Altes Relief soll restauriert an Goethestraße aufgestellt werden

Zerstörung: In den 1990er-Jahren wurde das Relief als Drogendepot genutzt. Dealer hatten Glasbausteine herausgeschlagen.

Kassel. Seit 15 Jahren ist es aus dem Blickfeld der Kasseler verschwunden. Nun soll das 14 Meter lange und zwei Meter hohe Glasrelief, das den stilisierten Kasseler Stadtplan zeigt, aus der stillgelegten Unterführung am Hauptbahnhof geborgen werden.

60.000 bis 70.000 Euro sind für Bergung und Restaurierung nötig. Den Großteil der Kosten will die Gemeinnützige Wohnungsgesellschaft (GWH) tragen, vor deren Mietshaus in der Goethestraße 15 das Kunstwerk des verstorbenen Kasseler Grafikers Dieter von Andrian aufgestellt werden soll.

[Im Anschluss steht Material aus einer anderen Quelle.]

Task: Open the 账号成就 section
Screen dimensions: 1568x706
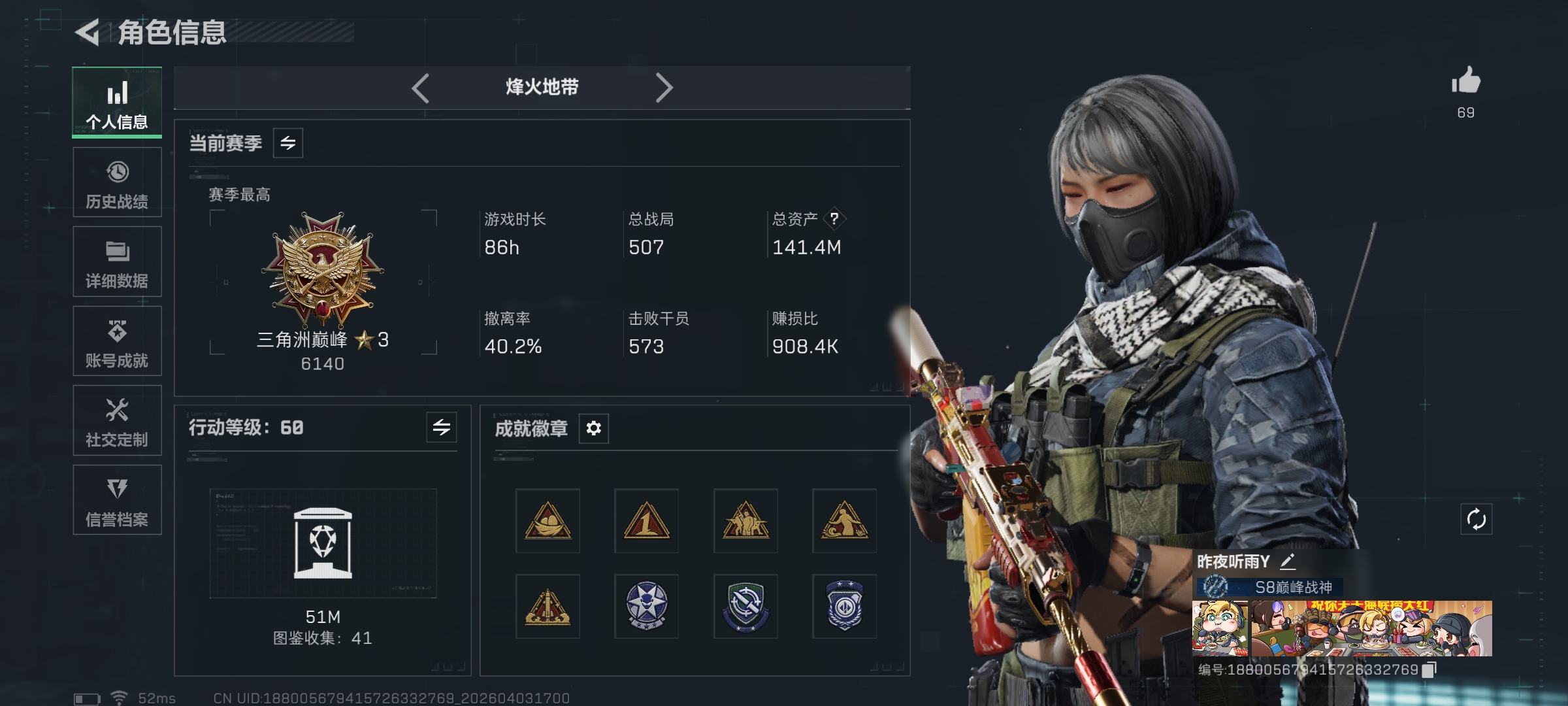Action: pos(117,341)
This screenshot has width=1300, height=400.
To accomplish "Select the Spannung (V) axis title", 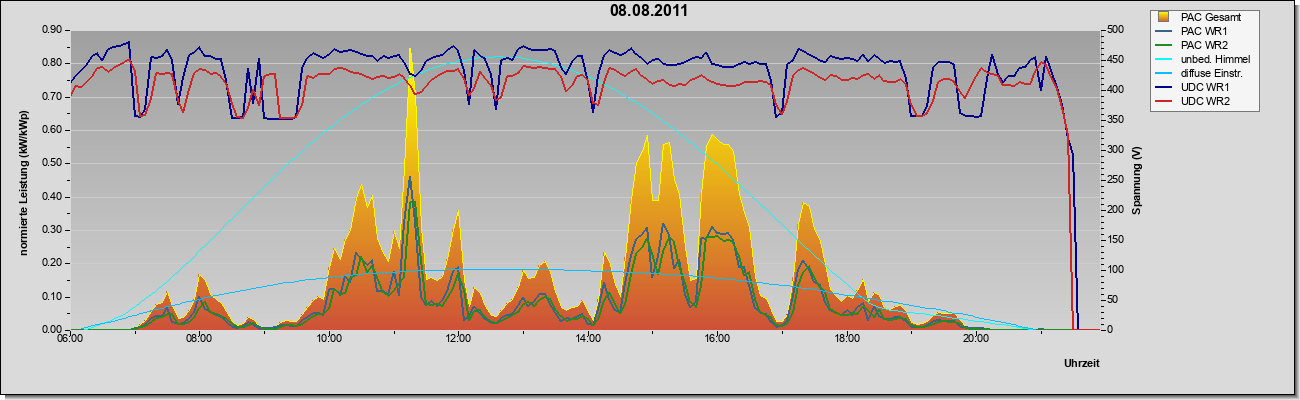I will 1136,181.
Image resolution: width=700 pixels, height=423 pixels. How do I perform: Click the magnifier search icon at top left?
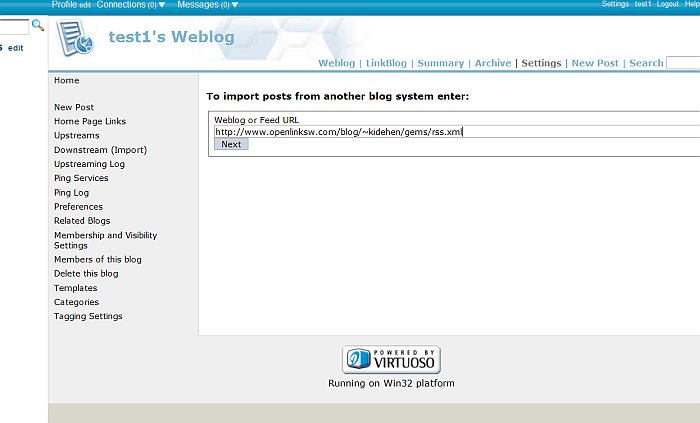38,25
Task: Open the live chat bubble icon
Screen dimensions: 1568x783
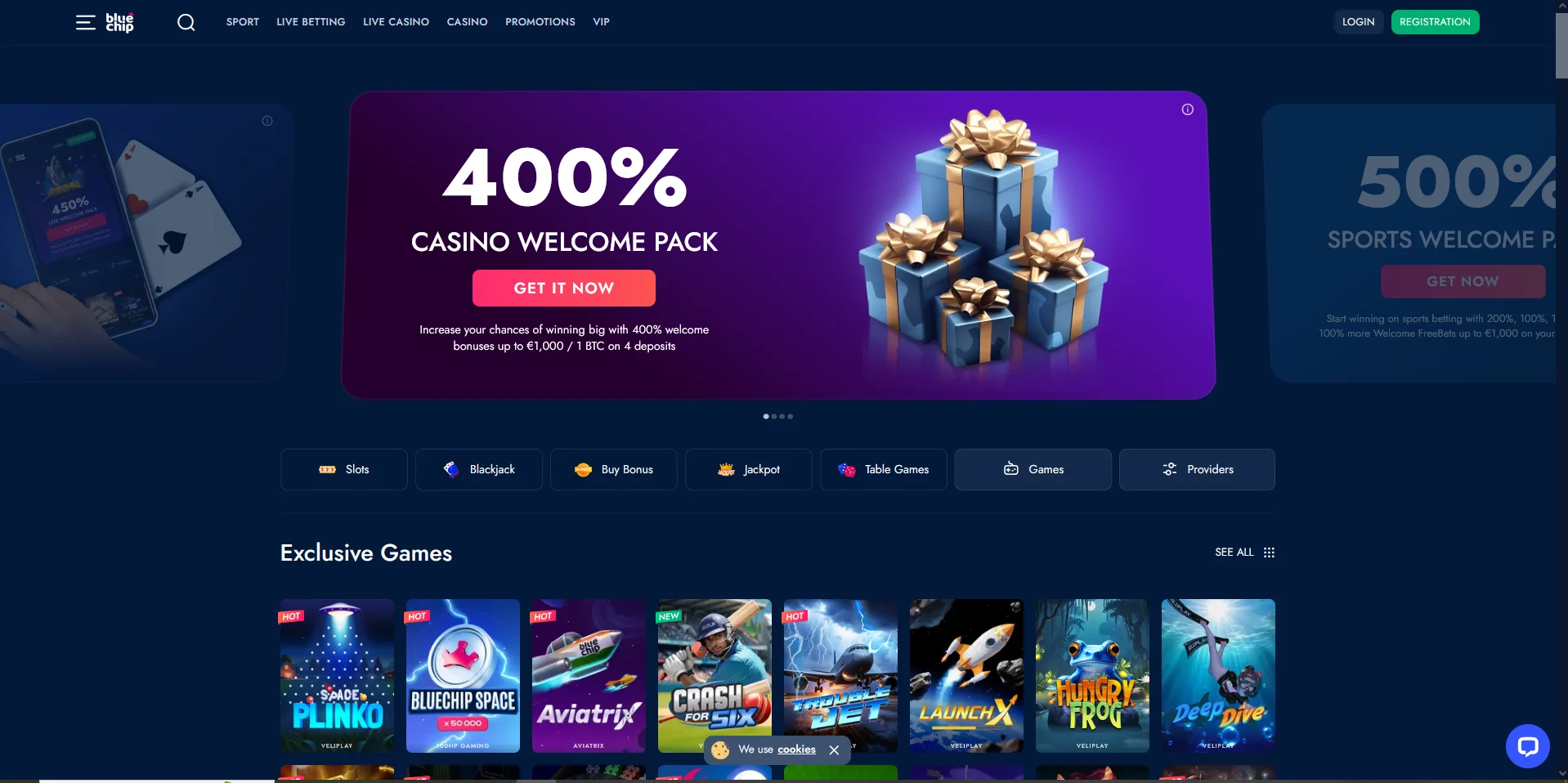Action: (1527, 746)
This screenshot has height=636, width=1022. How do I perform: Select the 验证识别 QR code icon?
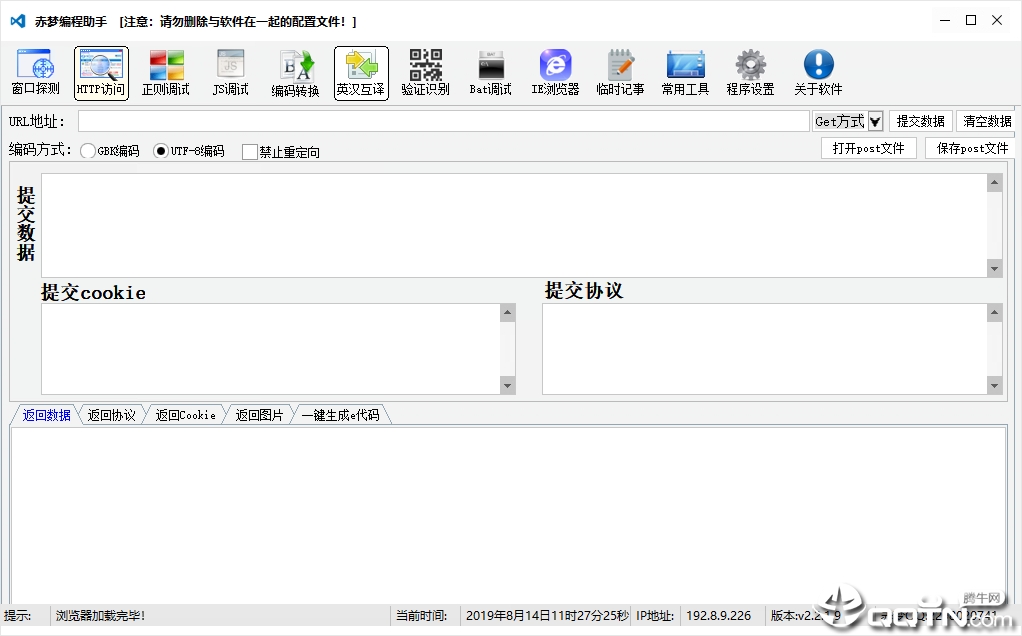(426, 72)
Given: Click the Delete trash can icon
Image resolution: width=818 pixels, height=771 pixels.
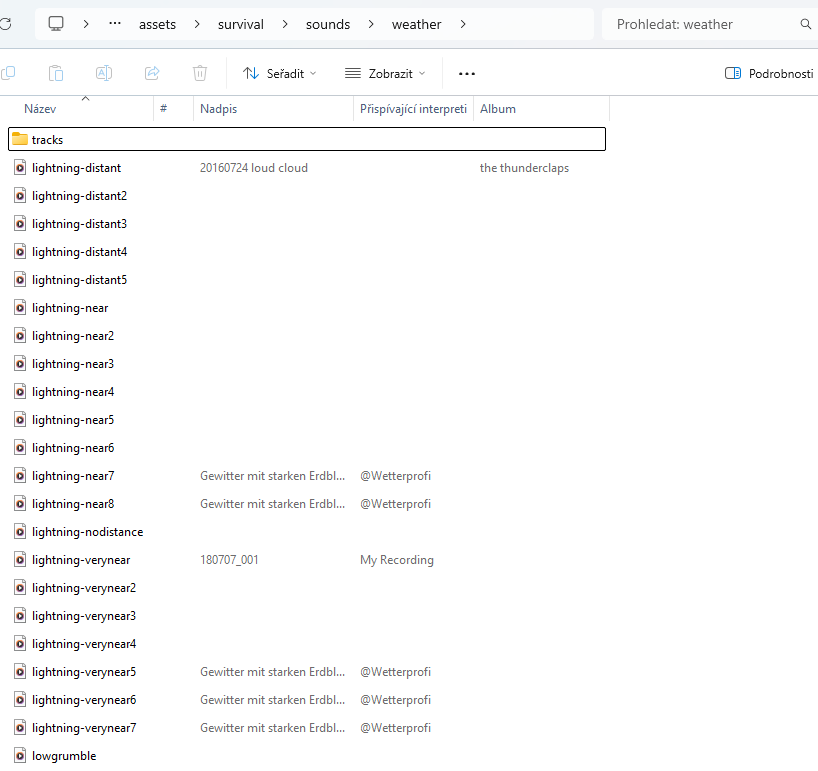Looking at the screenshot, I should 200,73.
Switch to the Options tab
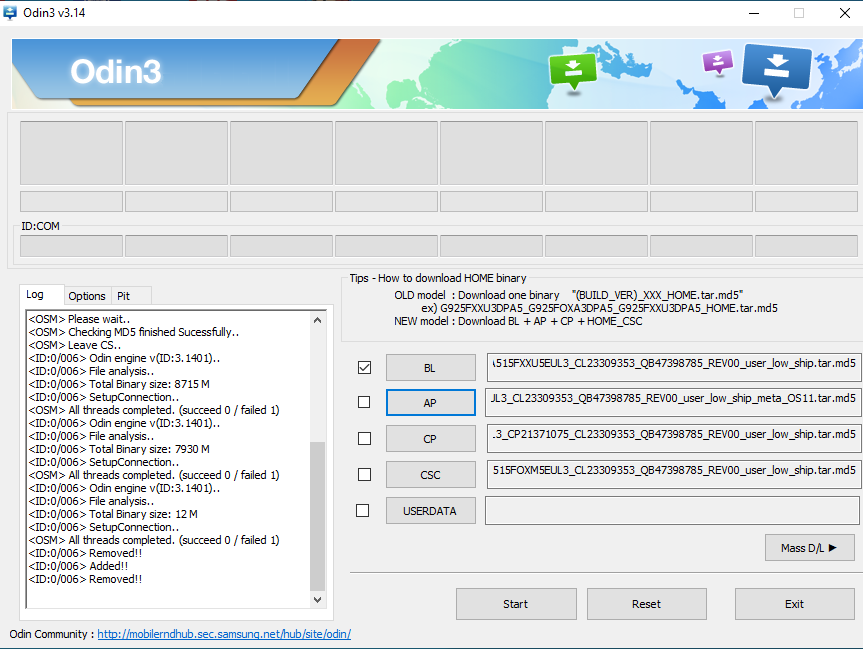Viewport: 863px width, 649px height. coord(87,296)
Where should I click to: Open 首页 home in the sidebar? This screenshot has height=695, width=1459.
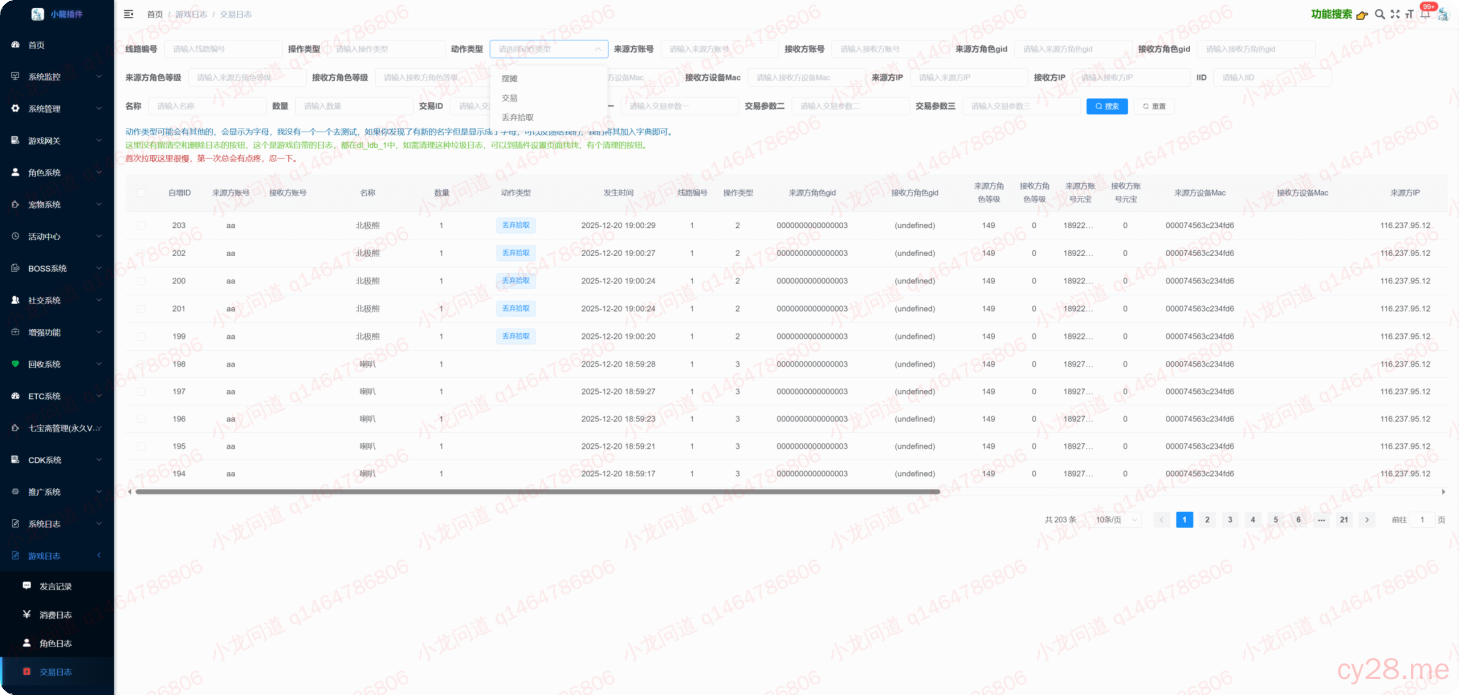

Die Zeit läuft: Bis Herbst muss das Relief in der ehemaligen Fußgängerunterführung abgebaut und abtransportiert werden. Anschließend will die Stadt die ehemalige Unterführung aus Sicherheitsgründen verfüllen.

Nachdem die HNA im März zum ersten Mal über den seit Jahren verschollenen Kunstschatz berichtet hatte, war das Interesse von GWH-Geschäftsführer Stefan Bürger geweckt. Er setzte sich mit der Stadt, dem Stadtmuseum und den Töchtern des Künstlers dafür ein, dass das 1968 zur Einweihung der Unterführung eingebaute Kunstwerk wieder sichtbar wird.

Neue Heimat: Vor dem Hochhaus, Goethestraße 15, soll das Relief aufgestellt werden.

Schon in den 1990er-Jahren war vom Glanz der von hinten beleuchteten Glaskunst wenig zu sehen. Drogenhändler hatten einzelne Glasbausteine mit einem Hammer herausgeschlagen, um in den Hohlräumen ihre Ware für Abnehmer zu deponieren. Um das Relief vor einer kompletten Zerstörung zu bewahren, verschalte es das städtische Tiefbauamt Ende der 1990er-Jahre mit Bauplatten. So geriet es für lange Zeit in Vergessenheit.

Als das Relief Anfang dieses Jahres wieder freigelegt wurde, war zunächst unklar, ob ein Abbau und eine Rekonstruktion überhaupt möglich und bezahlbar sind. Mit Fachleuten wurde dies inzwischen geklärt. Auch wurde ein Kontakt zu der Firma hergestellt, die seinerzeit die farbigen Glasbausteine gegossen hatte.

Mit dem 1955 von Paul Bode gebauten Hochhaus gebe es einen passenden Standort für die Kunst, sagt Stefan Bürger. Zwar handele es sich um ein Privatgrundstück, aber die Fläche vor dem Haus sei mitten im öffentlichen Raum. Geplant sei, das Relief – wie damals – von hinten zu beleuchten. Die entsprechenden Bauanträge seien auf dem Weg.

Derzeit ist Bürger auf der Suche nach weiteren Sponsoren aus der Kasseler Wirtschaft. „Die GWH kann die Summe nicht alleine tragen, auch wenn wir den größten Teil übernehmen“, sagt Bürger.